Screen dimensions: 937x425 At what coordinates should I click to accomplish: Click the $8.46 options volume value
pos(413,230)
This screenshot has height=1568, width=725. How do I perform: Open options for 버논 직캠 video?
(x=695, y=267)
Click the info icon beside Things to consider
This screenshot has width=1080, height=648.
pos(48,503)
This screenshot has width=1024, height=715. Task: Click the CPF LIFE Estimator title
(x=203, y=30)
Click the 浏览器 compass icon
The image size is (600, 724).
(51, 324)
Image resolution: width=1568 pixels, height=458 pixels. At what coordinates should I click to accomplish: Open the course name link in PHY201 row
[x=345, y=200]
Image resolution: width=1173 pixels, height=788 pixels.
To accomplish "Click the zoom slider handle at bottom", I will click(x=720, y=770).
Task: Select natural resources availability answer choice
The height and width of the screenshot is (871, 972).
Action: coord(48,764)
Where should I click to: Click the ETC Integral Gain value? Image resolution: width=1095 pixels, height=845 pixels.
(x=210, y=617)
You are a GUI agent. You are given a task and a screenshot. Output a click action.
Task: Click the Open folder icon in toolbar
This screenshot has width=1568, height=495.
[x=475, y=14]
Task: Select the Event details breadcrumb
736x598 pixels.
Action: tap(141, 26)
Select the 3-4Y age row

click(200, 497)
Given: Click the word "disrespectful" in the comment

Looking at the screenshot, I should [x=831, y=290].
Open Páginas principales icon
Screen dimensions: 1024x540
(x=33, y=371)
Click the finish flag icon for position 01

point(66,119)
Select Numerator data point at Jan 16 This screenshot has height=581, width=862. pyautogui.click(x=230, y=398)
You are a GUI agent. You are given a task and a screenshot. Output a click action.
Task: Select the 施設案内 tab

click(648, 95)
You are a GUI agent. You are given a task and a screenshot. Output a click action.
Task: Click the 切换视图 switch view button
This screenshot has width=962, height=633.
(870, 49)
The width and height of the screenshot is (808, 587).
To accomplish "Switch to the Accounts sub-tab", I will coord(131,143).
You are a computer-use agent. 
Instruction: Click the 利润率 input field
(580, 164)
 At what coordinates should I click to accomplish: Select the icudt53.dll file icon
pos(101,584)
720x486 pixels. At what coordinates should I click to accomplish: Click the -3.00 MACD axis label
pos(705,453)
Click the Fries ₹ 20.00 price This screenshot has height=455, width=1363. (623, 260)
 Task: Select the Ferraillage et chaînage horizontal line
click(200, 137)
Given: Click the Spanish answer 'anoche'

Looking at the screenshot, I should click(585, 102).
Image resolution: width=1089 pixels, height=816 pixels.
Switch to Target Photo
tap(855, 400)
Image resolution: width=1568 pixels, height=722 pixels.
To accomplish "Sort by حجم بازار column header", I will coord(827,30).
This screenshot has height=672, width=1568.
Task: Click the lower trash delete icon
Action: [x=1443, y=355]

☆ ☆ ☆ ☆ ☆

§ **EXERCISE INSTRUCTIONS**
Once the line containing "Instruction: Click the 利润率 input field" is found in the listing above, set down that line and every line after it, exactly.

§ **EXERCISE OUTPUT**
Instruction: Click the 利润率 input field
(580, 164)
 At what coordinates should I click to accomplish: Select the icudt53.dll file icon
pos(101,584)
720x486 pixels. At what coordinates should I click to accomplish: Click the -3.00 MACD axis label
pos(705,453)
Click the Fries ₹ 20.00 price This screenshot has height=455, width=1363. (623, 260)
 Task: Select the Ferraillage et chaînage horizontal line
click(200, 137)
Given: Click the Spanish answer 'anoche'

Looking at the screenshot, I should click(585, 102).
Image resolution: width=1089 pixels, height=816 pixels.
Switch to Target Photo
tap(855, 400)
Image resolution: width=1568 pixels, height=722 pixels.
To accomplish "Sort by حجم بازار column header", I will coord(827,30).
This screenshot has height=672, width=1568.
Task: Click the lower trash delete icon
Action: [x=1443, y=355]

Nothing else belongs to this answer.